Aim of the task: Turn the material from the line with "Image resolution: width=1199" through the last line into a numbered list, skipping blank lines and leaving out the pictures.

Information given:
— Begin —

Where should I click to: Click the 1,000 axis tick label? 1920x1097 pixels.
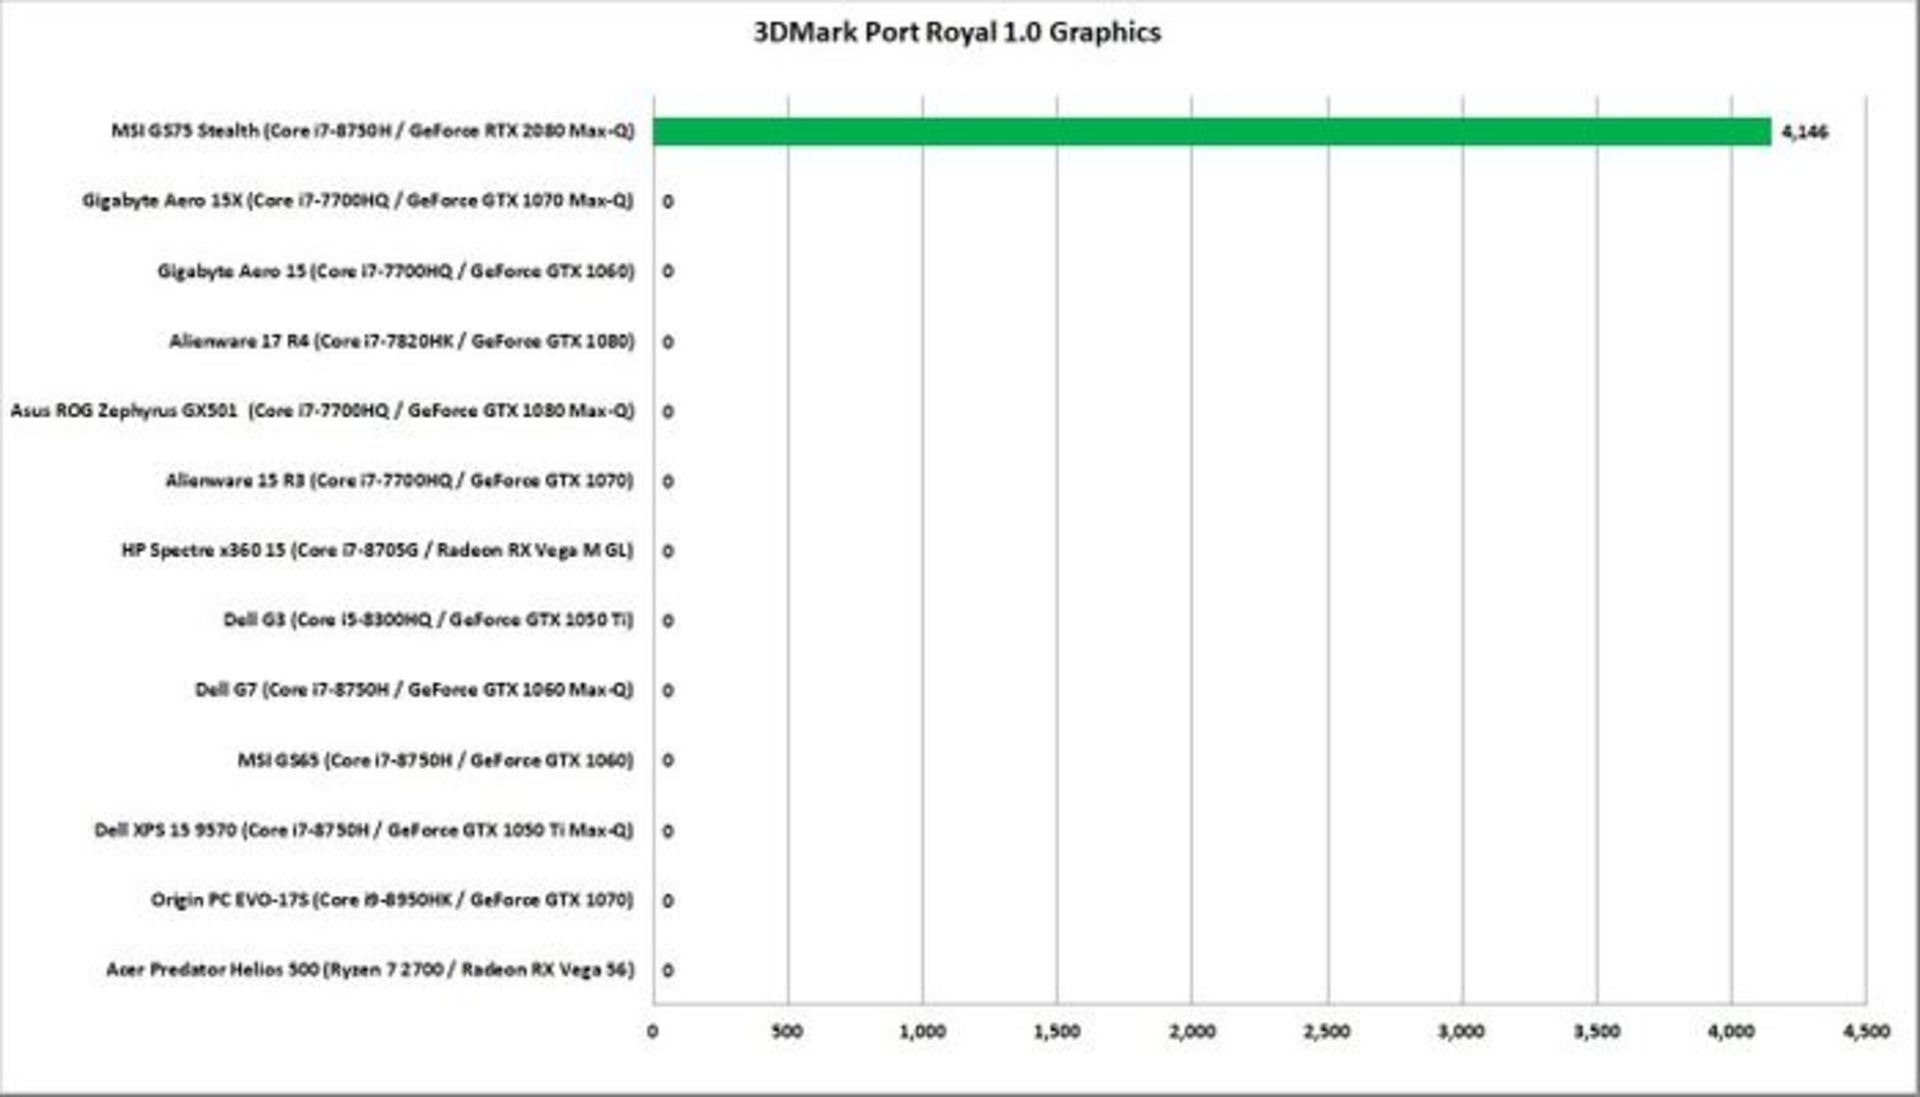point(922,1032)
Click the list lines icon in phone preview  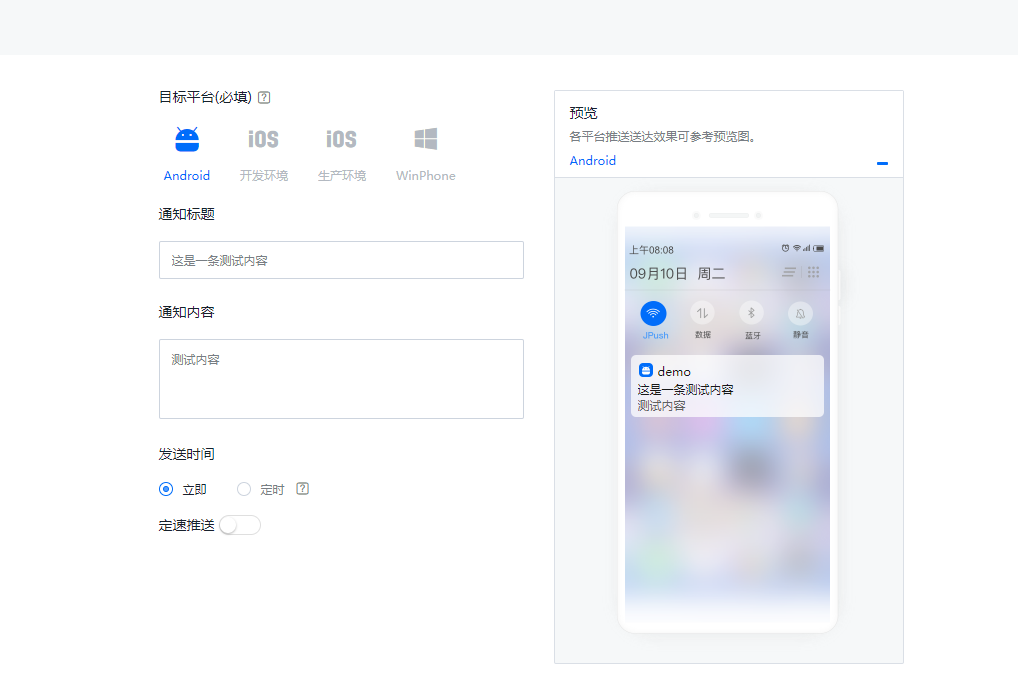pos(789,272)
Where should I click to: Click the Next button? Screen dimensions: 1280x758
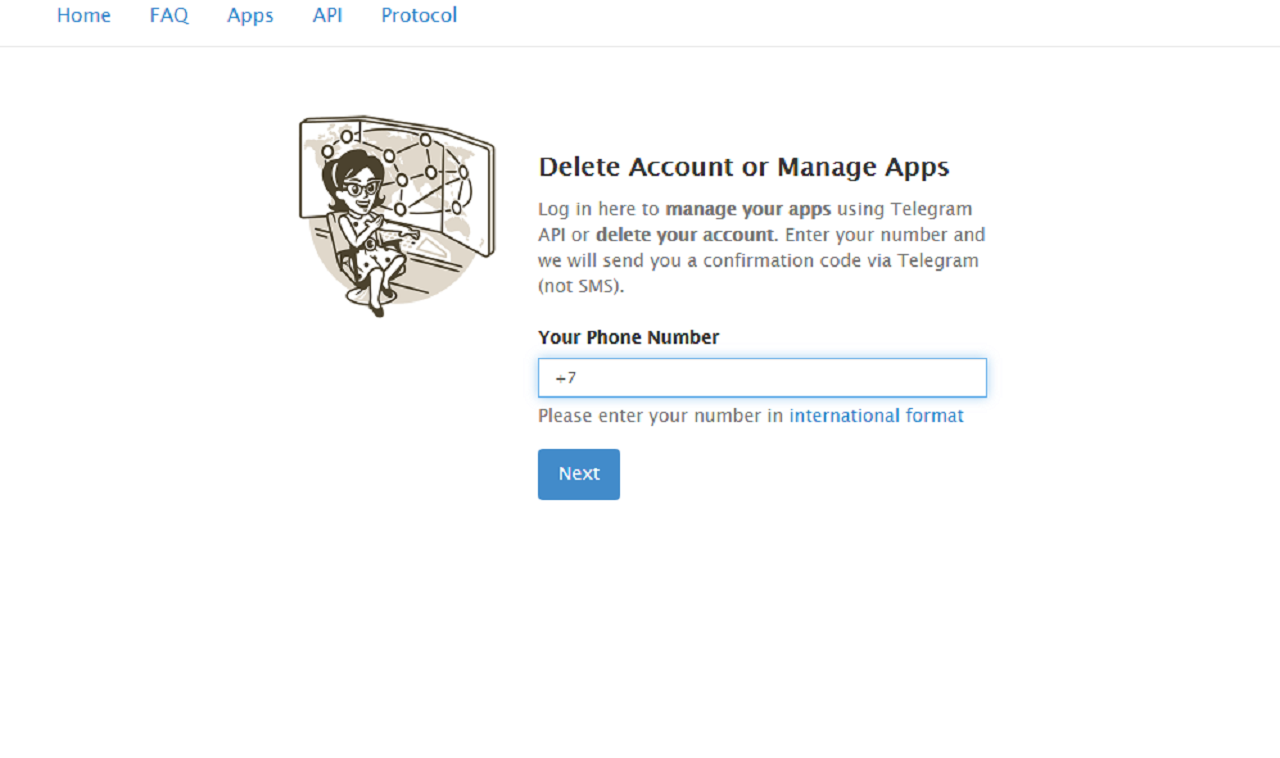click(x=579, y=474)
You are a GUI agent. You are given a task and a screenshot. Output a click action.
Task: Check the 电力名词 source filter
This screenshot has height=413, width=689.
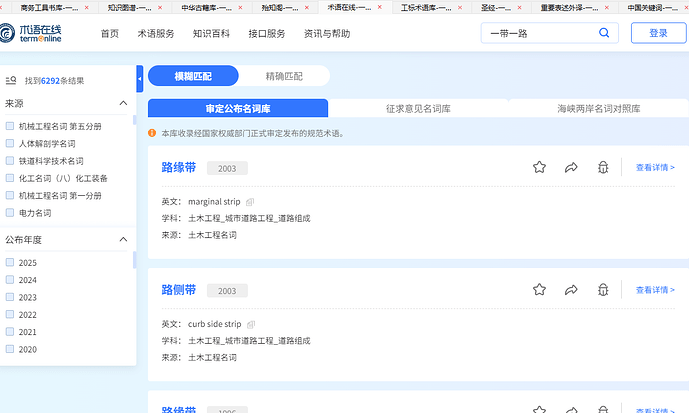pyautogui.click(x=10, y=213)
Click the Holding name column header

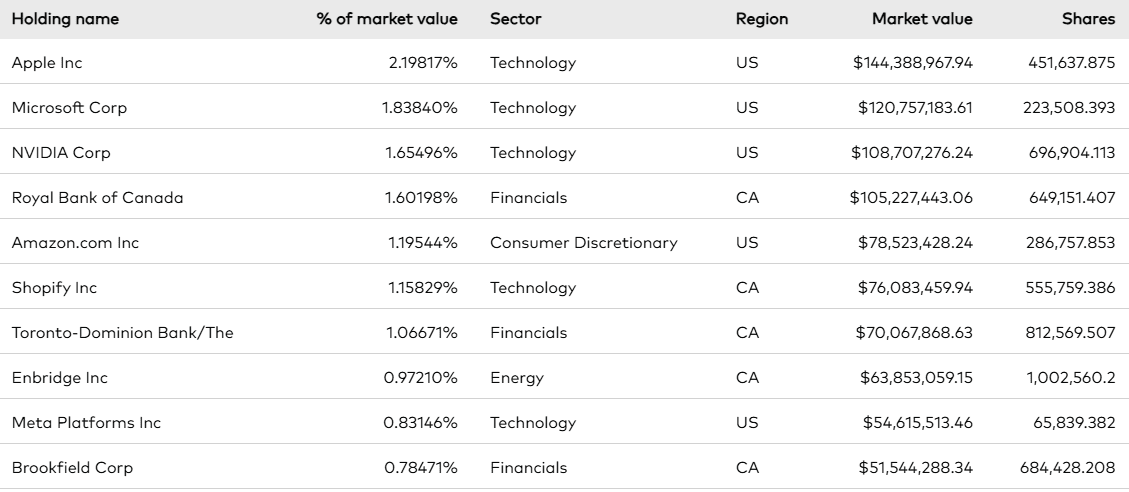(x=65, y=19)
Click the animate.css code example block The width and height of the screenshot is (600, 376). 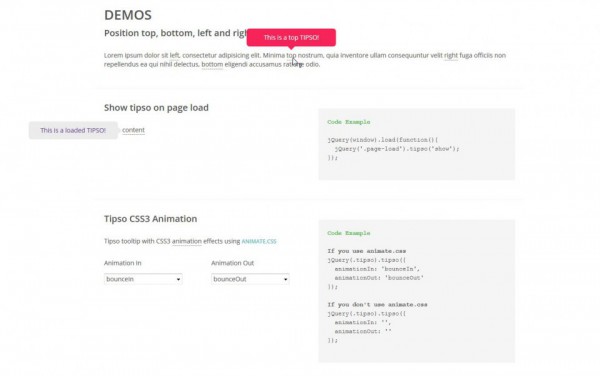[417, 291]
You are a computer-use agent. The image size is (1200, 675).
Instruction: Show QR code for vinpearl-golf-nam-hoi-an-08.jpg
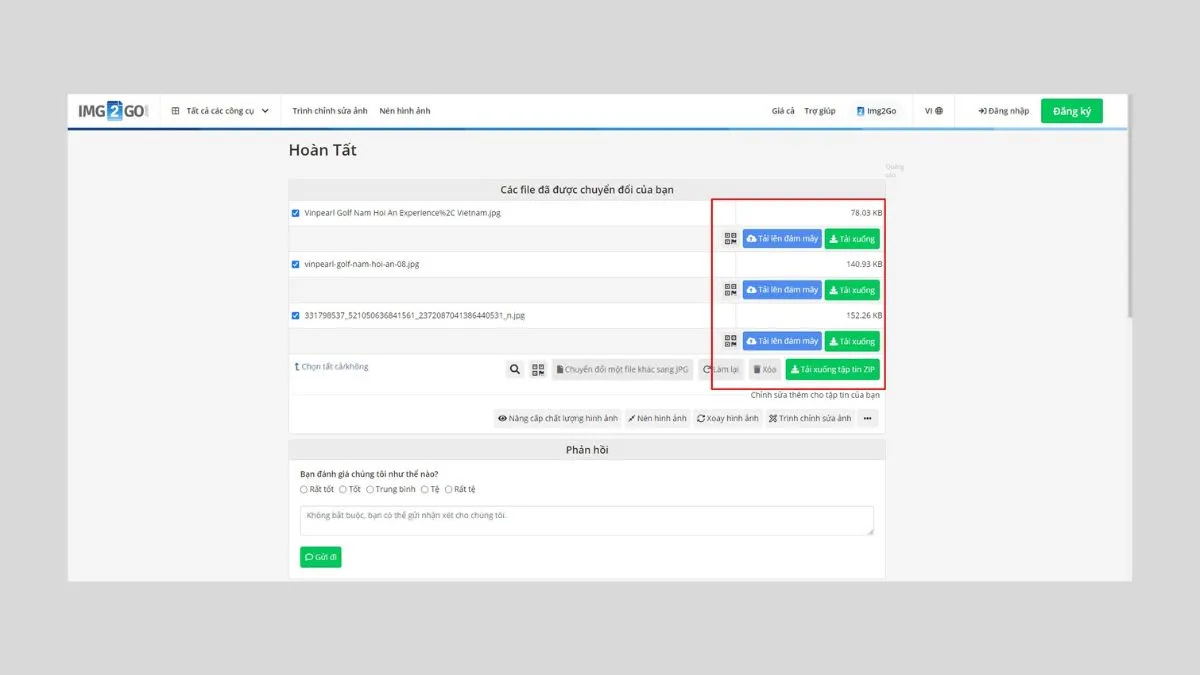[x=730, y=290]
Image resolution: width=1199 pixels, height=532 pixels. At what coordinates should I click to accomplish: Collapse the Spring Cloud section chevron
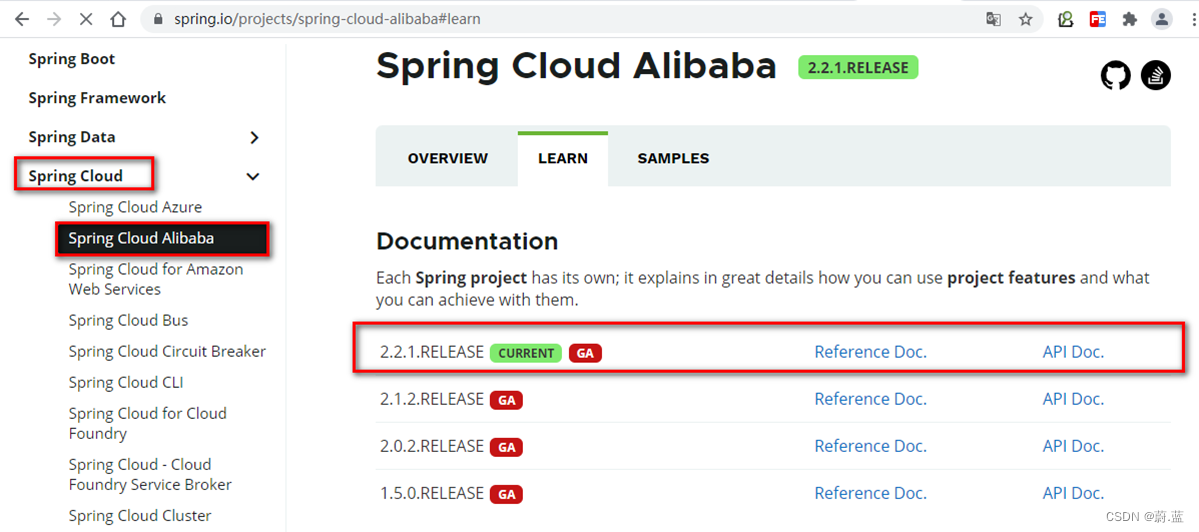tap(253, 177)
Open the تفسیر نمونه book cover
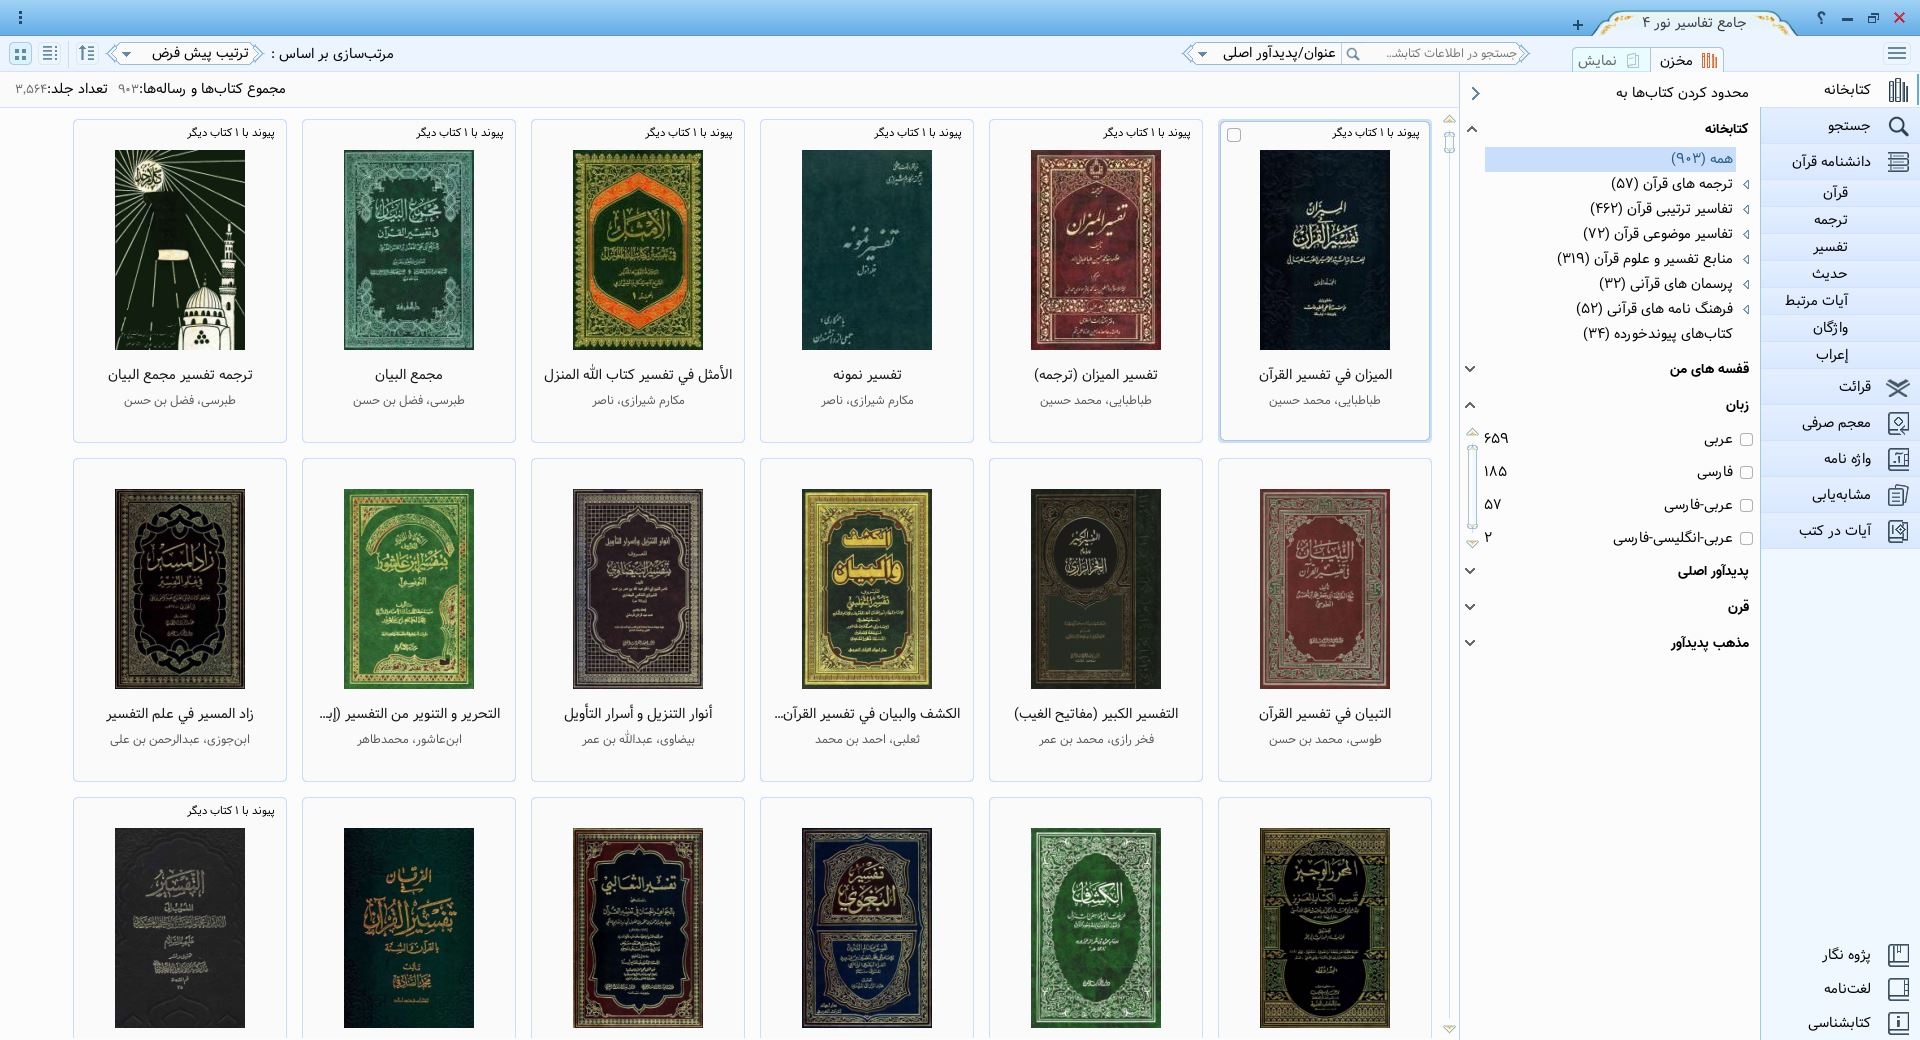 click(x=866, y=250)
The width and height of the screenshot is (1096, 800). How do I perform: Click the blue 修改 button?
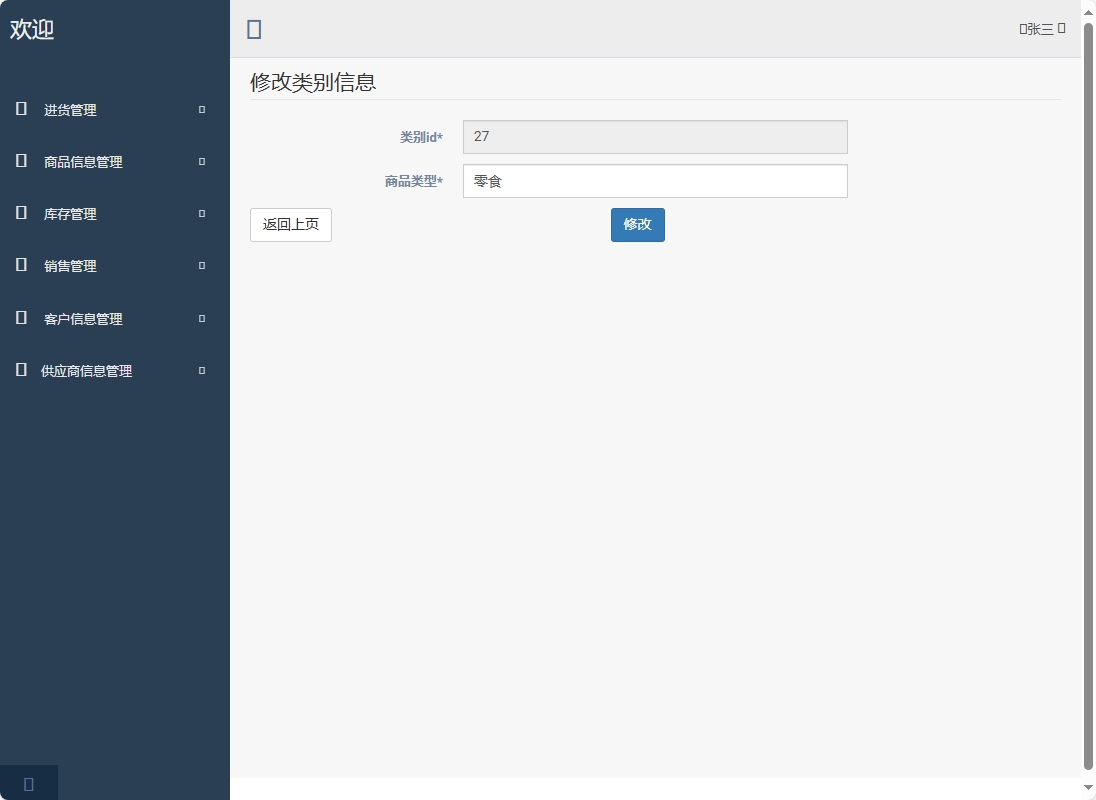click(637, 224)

— End —

Task solution:
1. Image resolution: width=1199 pixels, height=532 pixels. At what coordinates should I click to accomplish: Collapse the Spring Cloud section chevron
2. tap(253, 177)
3. Open the تفسیر نمونه book cover
4.  click(x=866, y=250)
5. The width and height of the screenshot is (1096, 800). How do I perform: Click the blue 修改 button?
6. click(637, 224)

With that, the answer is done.